逮捕から起訴までの期間|48時間→24時間→10日間の謎にせまる
逮捕から起訴までは、どのくらいの期間ですすんでいくのでしょうか。
刑事事件の流れに沿って解説をすすめていきたいと思います。
- 逮捕→起訴→裁判の基本の流れ
- 48時間・24時間・10日間の根拠とは
- 逮捕から起訴までの流れを模擬体験
本日は、逮捕や起訴といった刑事事件にくわしい法律の専門家にお越しいただいています。
アトム法律事務所の弁護士にお話をうかがっていきたいと思います。
目次
逮捕から起訴そして裁判…基本の流れを確認
逮捕がおこなわれるような刑事事件では、基本的な流れが決まっています。
こちらをご覧ください。
逮捕・勾留された場合の、刑事事件の手続きの流れです。
警察署の留置場に入れられています。
いつまで続くのかと考えると、不安になるかもしれませんね。
このような留置場での生活はいつまでおこなわれるのか、法律で期間が定められています。

- **本文と項目の位置情報**:
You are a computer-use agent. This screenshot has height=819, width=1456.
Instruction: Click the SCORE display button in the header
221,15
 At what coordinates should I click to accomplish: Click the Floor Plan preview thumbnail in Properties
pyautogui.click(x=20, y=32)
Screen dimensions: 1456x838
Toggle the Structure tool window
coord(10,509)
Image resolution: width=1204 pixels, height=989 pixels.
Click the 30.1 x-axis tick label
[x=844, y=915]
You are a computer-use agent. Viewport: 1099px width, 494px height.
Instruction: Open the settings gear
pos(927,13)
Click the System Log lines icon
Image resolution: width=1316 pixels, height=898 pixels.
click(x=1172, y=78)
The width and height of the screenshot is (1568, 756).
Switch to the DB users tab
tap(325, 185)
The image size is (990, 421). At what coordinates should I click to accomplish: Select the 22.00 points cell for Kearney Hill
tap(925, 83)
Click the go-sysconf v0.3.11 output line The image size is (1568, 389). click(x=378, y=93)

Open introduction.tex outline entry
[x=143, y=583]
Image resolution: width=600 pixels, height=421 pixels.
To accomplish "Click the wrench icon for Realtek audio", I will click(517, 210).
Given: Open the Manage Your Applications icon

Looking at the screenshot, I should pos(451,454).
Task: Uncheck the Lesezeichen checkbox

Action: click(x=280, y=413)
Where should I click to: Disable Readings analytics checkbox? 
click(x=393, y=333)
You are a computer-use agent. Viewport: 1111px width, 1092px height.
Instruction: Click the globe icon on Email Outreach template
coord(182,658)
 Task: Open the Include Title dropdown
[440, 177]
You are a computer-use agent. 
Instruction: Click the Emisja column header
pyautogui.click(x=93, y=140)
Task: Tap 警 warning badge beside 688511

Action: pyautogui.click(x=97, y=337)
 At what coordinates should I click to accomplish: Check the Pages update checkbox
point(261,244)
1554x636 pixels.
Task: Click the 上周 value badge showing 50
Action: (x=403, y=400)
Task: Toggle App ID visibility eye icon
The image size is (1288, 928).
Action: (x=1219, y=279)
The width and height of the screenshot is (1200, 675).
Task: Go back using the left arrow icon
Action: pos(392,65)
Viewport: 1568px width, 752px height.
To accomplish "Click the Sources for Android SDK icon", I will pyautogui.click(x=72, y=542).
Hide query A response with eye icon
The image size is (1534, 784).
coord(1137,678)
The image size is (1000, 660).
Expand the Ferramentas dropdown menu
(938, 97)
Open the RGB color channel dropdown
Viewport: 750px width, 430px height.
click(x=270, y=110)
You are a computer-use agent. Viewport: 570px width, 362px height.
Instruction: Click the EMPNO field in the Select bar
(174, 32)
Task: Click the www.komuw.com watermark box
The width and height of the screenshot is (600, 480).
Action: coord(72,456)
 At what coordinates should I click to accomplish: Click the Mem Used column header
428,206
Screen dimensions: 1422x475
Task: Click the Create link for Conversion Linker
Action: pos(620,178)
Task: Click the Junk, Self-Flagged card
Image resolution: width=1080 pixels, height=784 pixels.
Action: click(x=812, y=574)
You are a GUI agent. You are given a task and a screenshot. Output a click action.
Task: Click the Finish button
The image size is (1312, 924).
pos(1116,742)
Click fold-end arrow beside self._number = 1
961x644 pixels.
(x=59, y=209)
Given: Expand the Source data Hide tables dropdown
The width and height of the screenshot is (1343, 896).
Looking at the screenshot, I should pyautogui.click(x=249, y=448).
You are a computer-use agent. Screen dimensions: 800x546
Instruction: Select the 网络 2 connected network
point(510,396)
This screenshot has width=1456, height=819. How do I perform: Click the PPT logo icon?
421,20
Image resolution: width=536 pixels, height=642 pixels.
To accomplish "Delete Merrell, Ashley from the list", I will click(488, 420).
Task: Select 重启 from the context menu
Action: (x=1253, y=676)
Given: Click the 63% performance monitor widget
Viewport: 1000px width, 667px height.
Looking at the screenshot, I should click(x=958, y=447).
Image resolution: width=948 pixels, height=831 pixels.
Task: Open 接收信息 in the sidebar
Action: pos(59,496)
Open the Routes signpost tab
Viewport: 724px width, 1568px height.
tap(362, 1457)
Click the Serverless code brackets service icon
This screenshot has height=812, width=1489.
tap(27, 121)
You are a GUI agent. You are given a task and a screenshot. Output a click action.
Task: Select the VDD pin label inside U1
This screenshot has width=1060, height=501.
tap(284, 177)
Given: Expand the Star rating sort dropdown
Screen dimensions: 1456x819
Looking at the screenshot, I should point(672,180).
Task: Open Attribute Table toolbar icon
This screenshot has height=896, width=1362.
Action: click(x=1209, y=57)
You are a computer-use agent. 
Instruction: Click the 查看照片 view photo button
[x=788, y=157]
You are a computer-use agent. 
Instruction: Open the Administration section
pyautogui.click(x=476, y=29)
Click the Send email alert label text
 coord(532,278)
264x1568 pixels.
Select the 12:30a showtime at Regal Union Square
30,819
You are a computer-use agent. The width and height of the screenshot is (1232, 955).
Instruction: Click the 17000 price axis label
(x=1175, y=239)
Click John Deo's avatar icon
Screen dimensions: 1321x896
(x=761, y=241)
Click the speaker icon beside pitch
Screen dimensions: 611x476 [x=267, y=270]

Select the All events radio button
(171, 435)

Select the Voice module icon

- **作業一覧**:
(a) 逮捕から起訴までの期間についての本文のうち、「アトム法律事務所の弁護士にお話をうかがっていきたいと思います。」から「律で期間が定められています。」までを、「留置場」を「留置施設」に差し替えて書き直すこと。
(b) 逮捕から起訴までの期間についての本文で、話をうかがう相手として紹介されているのは誰か。
(c) 逮捕から起訴までの期間についての本文を、最後の文の後から書き継ぐこと。

- **作業ごとの解答**:
(a)
アトム法律事務所の弁護士にお話をうかがっていきたいと思います。
目次
逮捕から起訴そして裁判…基本の流れを確認
逮捕がおこなわれるような刑事事件では、基本的な流れが決まっています。
こちらをご覧ください。
逮捕・勾留された場合の、刑事事件の手続きの流れです。
警察署の留置施設に入れられています。
いつまで続くのかと考えると、不安になるかもしれませんね。
このような留置施設での生活はいつまでおこなわれるのか、法律で期間が定められています。

(b) アトム法律事務所の弁護士

(c)
刑事手続きの段階ごとに、期間がもうけられています。
逮捕から送致まで | 48時間以内 |
---|---|
送致から勾留請求まで | 24時間以内 |
勾留期間 | 10日間 |
勾留期間の延長 | 10日間以内 |
それぞれの期間についてくわしくみていきたいと思います。
逮捕から送致までの期間「48時間」
「48時間」という期間の根拠
逮捕されたあと、「48時間」がポイントになるということを聞いたことありませんか。
「48時間」とは、逮捕されてから送致されるまでの期間です。
逮捕~送致までの期間
48時間
では、この48時間という根拠はどこからきているのでしょうか。
法律を確認してみました。
司法警察員は、逮捕状により被疑者を逮捕したとき、又は逮捕状により逮捕された被疑者を受け取つたときは、(略)被疑者が身体を拘束された時から四十八時間以内に書類及び証拠物とともにこれを検察官に送致する手続をしなければならない。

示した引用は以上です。